Theoretical basis of AI in urban systems
AI can assist in addressing many issues in urban systems by detailed and extensive sensing of urban environments10. Deep learning11 is a branch of machine learning that utilizes deep neural networks to learn and represent complex patterns in data, which can be employed for tasks such as fine object recognition. Natural language processing12 focuses on how computers understand and process human language, which can be applied to analyze and extract insights from urban-related textual data, such as social media data. Reinforcement learning13 is a learning paradigm that aims to train intelligent agents by interacting with the environment to learn optimal action strategies, which can be utilized to optimize decision-making in such areas as urban transportation systems and energy management. These theoretical bases enable the use of AI technology to analyze and address problems in urban research, providing deeper insights and better knowledge to support decision-making.
The power of AI in urban research lies in its ability to process multiple types of data, analyze complex patterns, and make informed predictions, which is crucial for understanding complex urban systems. The application of AI methods and techniques usually considers many factors, including research tasks (e.g., image classification, object detection, etc.), the modality of data (e.g., optical, radar images, etc.), the hardware (e.g., graphics processing unit) and platform (e.g., local, distributed, or cloud computing)14, the selection of models, the construction of networks, and the validation of results. The joint use of multimodal data should be carefully considered in the construction of networks. The criteria for model selection depend on the specific task, data, and the desired output. The construction of networks is not yet unified and explainable. Therefore, a general framework and guidelines for selecting models, constructing networks, and validating results are needed to fully leverage the potential of AI in urban studies.
Digital image processing
In digital image processing, Convolutional Neural Network (CNN) is widely used due to its powerful ability of local feature extraction15. For sequential or time-series data, Recurrent Neural Network (RNN) is popular16. Recently, a new AI model, transformer, has achieved great advances in natural language processing, and has been successfully transferred into the image processing field. Compared to CNN and RNN, the transformer entirely consists of attention mechanisms and can model long-range dependency between input and output at much lower training cost17. Fueled by the rapid development of hardware, big data, and AI techniques, foundation models based on transformers have been successfully proposed for general purposes and can be readily applied to various downstream tasks18. In the field of remote sensing, foundation models have increasingly received wide concerns, e.g., Prithvi19 and RemoteCLIP20. These foundation models point out a promising direction for dealing with multi-modal data and general tasks. This can be outlined in a general framework with three components: model, input, and output (Fig. 2).

RAW DATA
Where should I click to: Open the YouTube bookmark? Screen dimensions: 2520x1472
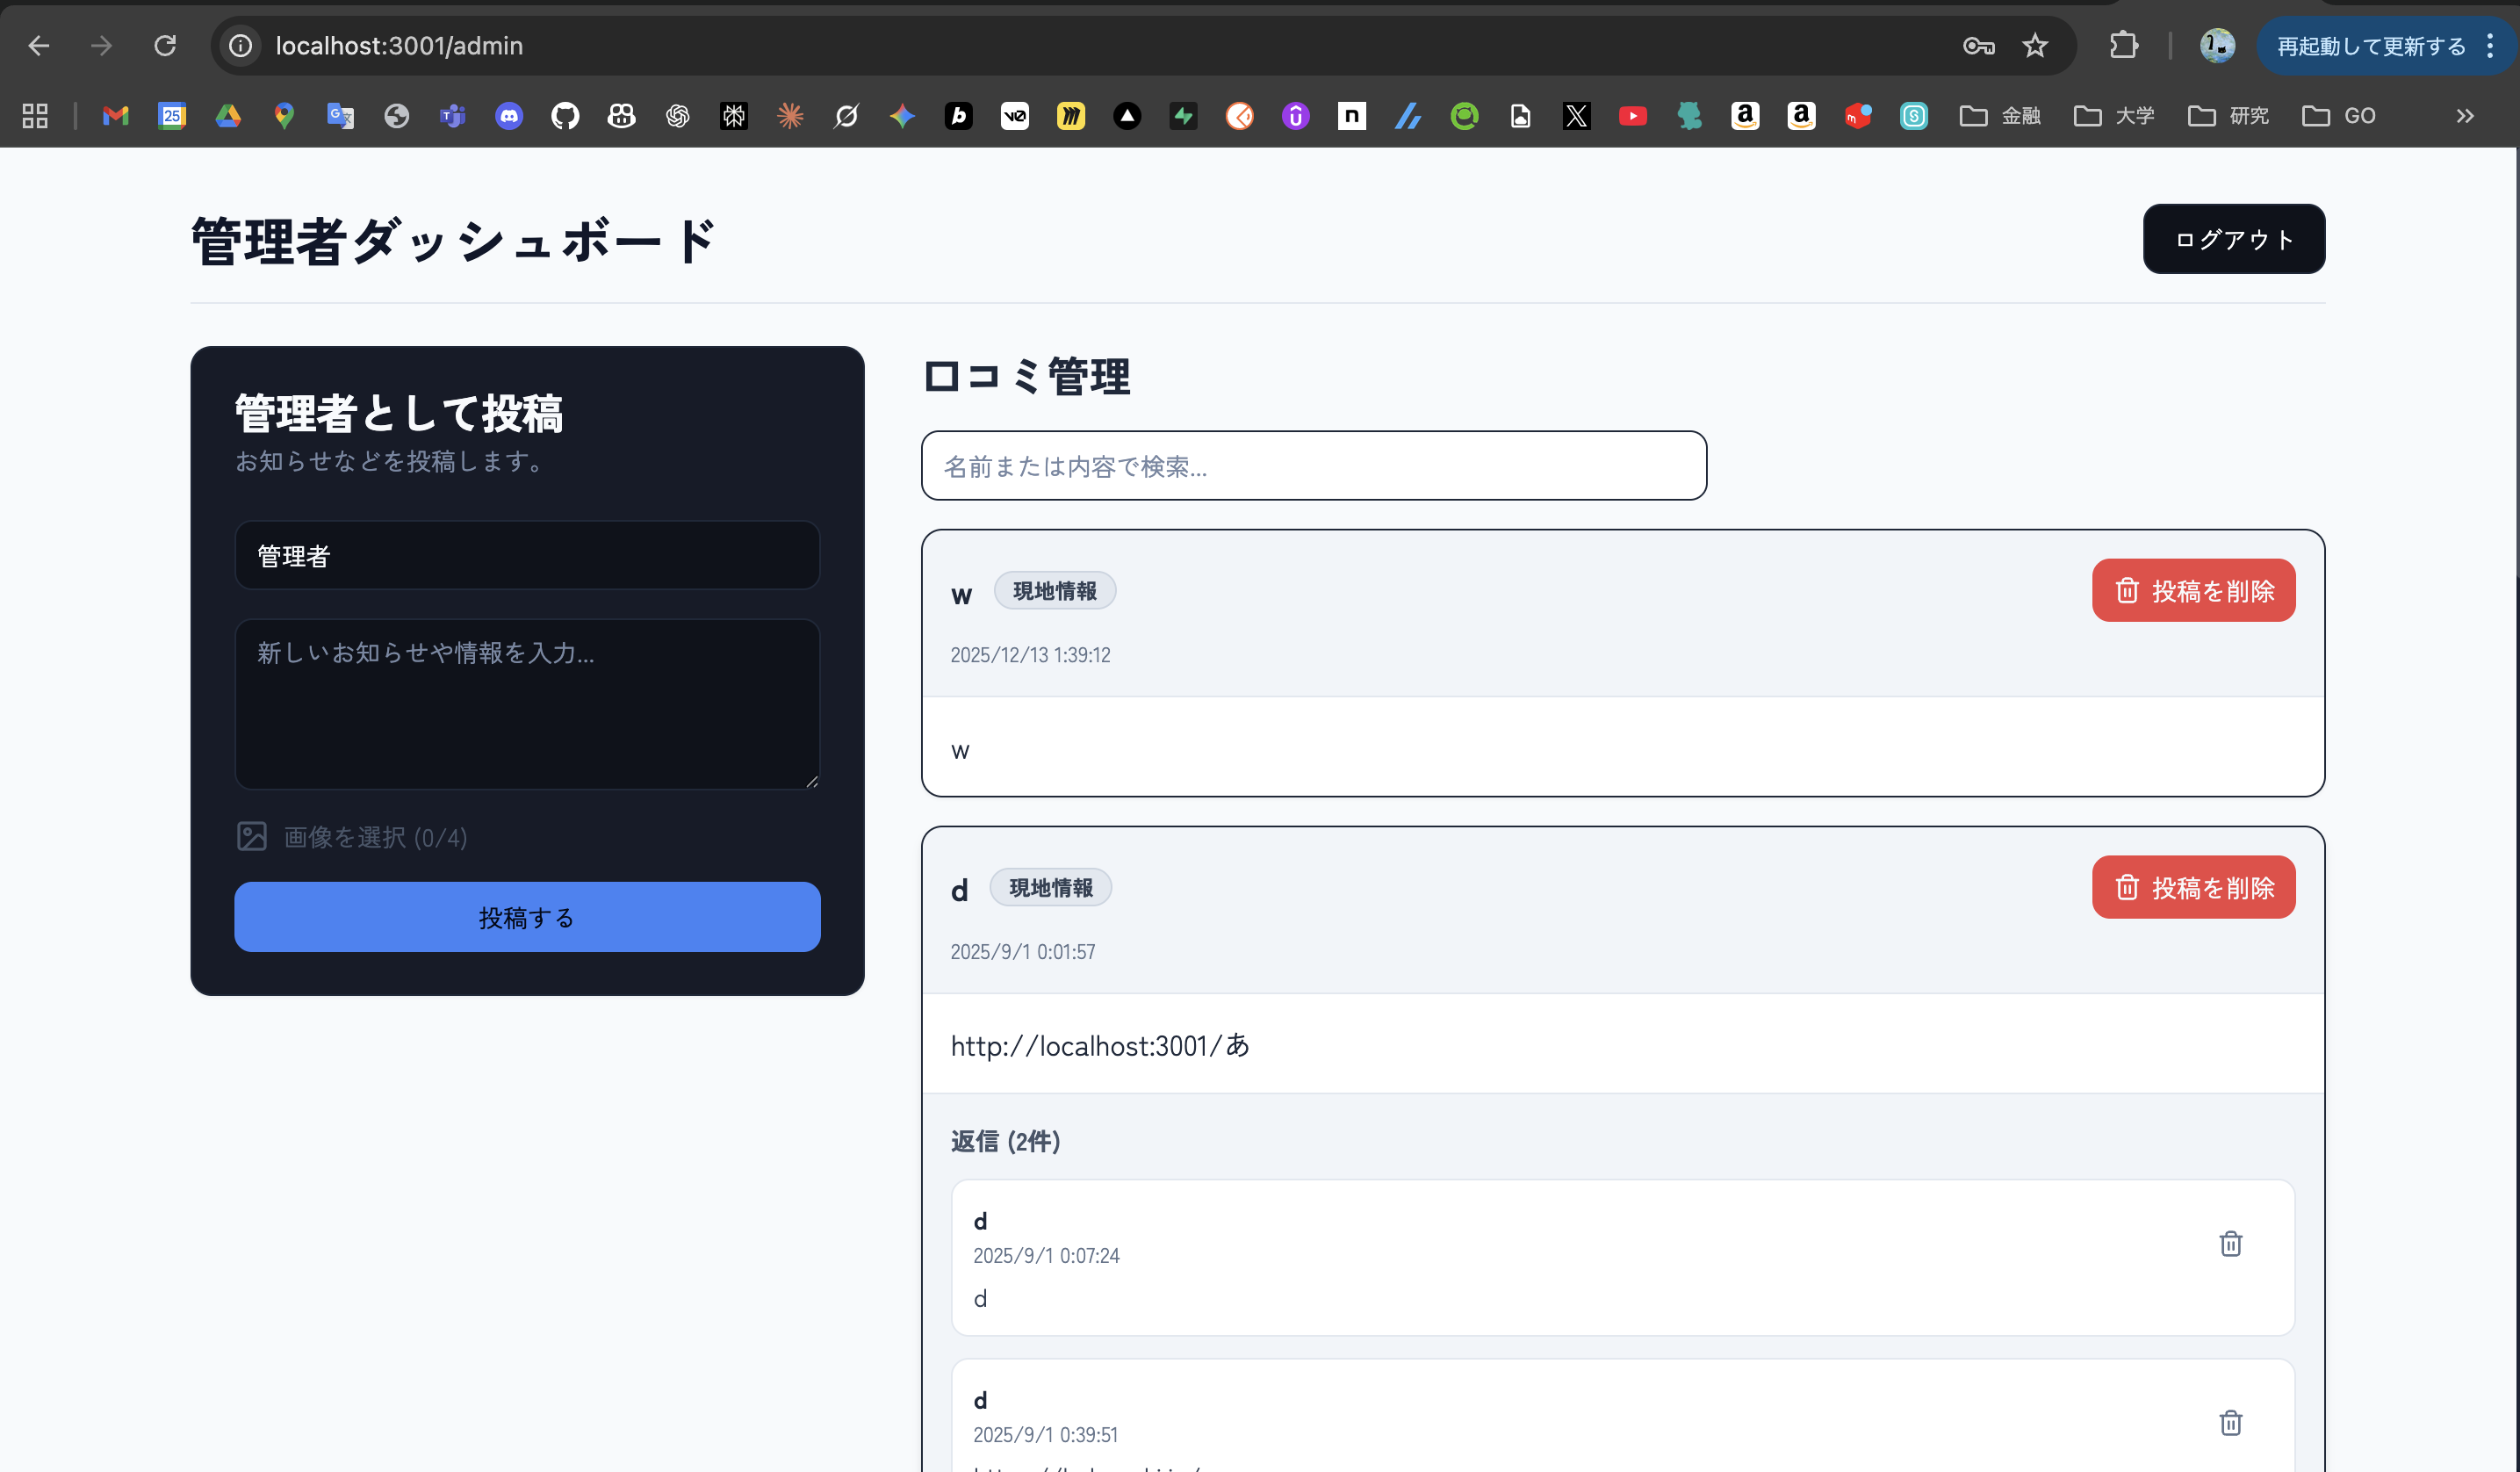(x=1632, y=116)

AIM OF THE TASK
Extend the text on AI in urban research, starting right after its last sentence about the framework's three components.

REPLY
Model
AI models often operate as a “black box”21, neglecting the underlying physical mechanisms. To address this issue, we propose a general AI framework, which consists of three parts: the encoder for feature extraction; the feature fusion module for the fusion of diverse features; and the decoder for the reconstruction of output features. The key innovation lies in the utilization of prior knowledge and the integration of major cutting-edge AI models, such as CNN, transformer, RNN, graph neural network (GNN), and generative adversarial network (GAN). Different AI models can serve as encoders or decoders based on their strengths in feature representation. Prior knowledge can be integrated at different stages. At the input stage, it can enrich and integrate prominent features, reducing redundancy, such as remotely sensed spectral indices. During the modeling, prior knowledge can be accounted for in network weights through model pre-training or fine-tuning. At the output stage, it can guide the learning process and provide more reliable outputs, e.g., by the addition of spatial-temporal weighted terms. This knowledge-driven approach enhances the model interpretability and generalization and compensates for limited training data.
Input data
These EO data are characterized by diverse spectral, spatial, and temporal resolutions and broad spatial coverage, enabling long-term urban monitoring. Within the AI framework, prior knowledge complements raw data, especially when the available input data is limited. The type of prior knowledge to be incorporated depends mainly on research objectives, geospatial relationships, urban attributes, and temporal patterns (see Fig. 2).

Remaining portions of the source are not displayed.